Computers and technology have hundreds of uses in the modern world from space missions to microwave ovens. One industry that uses computers and technology all the time is finance and banking!

WHY USE COMPUTERS?
For information and efficiency. With reliable information, banks are better able to make the decisions that allow them to do their job – making good investments.

Computers play a huge part in getting and sharing information, which is why the computer industry is often referred to as the Information Technology, or the I.T. industry.
Computers can make fast calculations and carry out instructions efficiently and more quickly than people - so transactions that would have once taken several minutes or longer, are now done in seconds.

AND TIME MEANS MONEY!! Heard that before?

...SO, WHAT SORT OF INFORMATION?
One of the main activities of financial firms is buying and selling shares. In today’s market computers and technology are essential to the activity of trading shares. An average daily value of shares traded across the London Stock Exchange (LSE) during November 2004 was £20.7 billion, with close to 300,000
trades daily!

Keeping track of all of these shares and their prices and then trying to buy and sell these shares is not an easy task without help.

NEW BANKING SYSTEMS!
I.T. experts have developed systems that can display many share prices in real time, showing share traders whether prices are going up or down, helping them to make a decision whether to buy or sell a share.
These systems are also used to actually buy and sell the shares, in a few seconds at the click of a button, allowing traders to react quickly to changes in price and therefore, maximise their profits.

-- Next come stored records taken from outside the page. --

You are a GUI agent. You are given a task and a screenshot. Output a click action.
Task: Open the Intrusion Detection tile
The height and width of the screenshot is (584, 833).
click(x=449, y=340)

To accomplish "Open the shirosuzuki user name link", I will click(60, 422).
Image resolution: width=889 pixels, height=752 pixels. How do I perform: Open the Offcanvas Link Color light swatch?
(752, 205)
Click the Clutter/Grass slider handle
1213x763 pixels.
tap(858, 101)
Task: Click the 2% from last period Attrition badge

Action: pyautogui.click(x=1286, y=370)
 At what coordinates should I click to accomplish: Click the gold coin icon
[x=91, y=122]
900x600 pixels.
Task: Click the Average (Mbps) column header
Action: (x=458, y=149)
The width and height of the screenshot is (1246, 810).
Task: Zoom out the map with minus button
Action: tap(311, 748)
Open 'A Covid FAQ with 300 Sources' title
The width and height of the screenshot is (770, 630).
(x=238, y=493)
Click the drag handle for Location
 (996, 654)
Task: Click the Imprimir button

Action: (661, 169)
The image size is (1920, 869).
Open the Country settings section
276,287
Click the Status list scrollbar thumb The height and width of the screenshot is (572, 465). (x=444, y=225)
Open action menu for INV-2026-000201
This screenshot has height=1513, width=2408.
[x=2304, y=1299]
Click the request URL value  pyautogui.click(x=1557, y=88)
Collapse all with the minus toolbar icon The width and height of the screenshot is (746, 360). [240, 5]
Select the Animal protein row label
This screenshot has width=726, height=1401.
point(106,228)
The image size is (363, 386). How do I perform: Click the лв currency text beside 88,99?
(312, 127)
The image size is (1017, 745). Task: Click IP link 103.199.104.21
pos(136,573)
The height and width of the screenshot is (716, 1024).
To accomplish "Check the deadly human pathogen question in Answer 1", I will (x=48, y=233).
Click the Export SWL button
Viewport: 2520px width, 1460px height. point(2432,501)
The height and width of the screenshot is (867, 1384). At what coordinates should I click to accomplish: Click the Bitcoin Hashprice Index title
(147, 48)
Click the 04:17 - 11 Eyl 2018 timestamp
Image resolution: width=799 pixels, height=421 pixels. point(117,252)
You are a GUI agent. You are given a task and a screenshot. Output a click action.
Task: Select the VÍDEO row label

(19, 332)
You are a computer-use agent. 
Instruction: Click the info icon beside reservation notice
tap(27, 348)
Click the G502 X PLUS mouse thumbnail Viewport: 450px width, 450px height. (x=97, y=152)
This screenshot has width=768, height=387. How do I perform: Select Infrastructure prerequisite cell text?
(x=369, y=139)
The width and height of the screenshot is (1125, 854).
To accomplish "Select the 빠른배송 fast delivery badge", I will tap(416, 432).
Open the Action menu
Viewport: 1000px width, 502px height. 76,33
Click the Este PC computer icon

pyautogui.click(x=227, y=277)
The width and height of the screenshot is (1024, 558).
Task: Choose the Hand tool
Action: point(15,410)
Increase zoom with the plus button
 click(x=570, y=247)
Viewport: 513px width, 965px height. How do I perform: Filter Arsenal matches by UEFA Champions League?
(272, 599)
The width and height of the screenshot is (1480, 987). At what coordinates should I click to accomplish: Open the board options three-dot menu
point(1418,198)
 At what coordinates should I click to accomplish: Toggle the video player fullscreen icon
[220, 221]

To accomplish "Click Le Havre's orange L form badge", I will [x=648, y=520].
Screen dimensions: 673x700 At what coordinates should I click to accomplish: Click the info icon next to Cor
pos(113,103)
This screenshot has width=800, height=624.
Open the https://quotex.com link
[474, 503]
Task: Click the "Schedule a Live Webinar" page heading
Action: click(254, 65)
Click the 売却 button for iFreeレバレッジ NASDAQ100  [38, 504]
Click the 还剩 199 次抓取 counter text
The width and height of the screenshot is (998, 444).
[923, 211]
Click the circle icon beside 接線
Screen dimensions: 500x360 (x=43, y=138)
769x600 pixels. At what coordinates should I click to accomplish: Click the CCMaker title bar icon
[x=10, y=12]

Also, because computers can calculate and analyse figures very quickly, they can show traders other useful information, instantly, such as how much money they may have made, and what sort of risks they may be taking when they are trading.

To give you an idea of how important technology is in banking, European financial services companies spent £16.3 billion on it in 2003!

WHAT HAPPENED BEFORE COMPUTERS?
Trading was done mainly face-to-face in what were known as ‘open-outcry’ markets or pits or over the telephone. Doing business in this way was noisy, frantic, inefficient and prone to errors as traders and brokers made numerous deals verbally. As you can imagine, talking with several people, buying and selling shares and watching prices - all at the same time - could prove to be very tricky, but this is exactly the sort of thing computers can do with ease.

ALL CHANGE!!!
But all this changed in October 1986. The London Stock Exchange converted from an open-outcry market to an electronic exchange. This event was commonly known as the ‘Big Bang’ and meant fully automated electronic trading, increasing the speed and the volume of trading in London, and ensuring that London remained the world’s leading financial centre.

SO WHAT’S THE DIFFERENCE?
Why should we care if big banks and institutions become more efficient and make more money? Well, every time we put our savings into a bank account, these banks hold our money for us, and try to make more of it by trading shares and other financial instruments. We get some of this profit back in the form of interest! So the next time you put your money away for safe-keeping in a bank or building society, and you see you’ve been paid interest, just remember, a computer very much like the one you might have at home played a big part in making that money for you!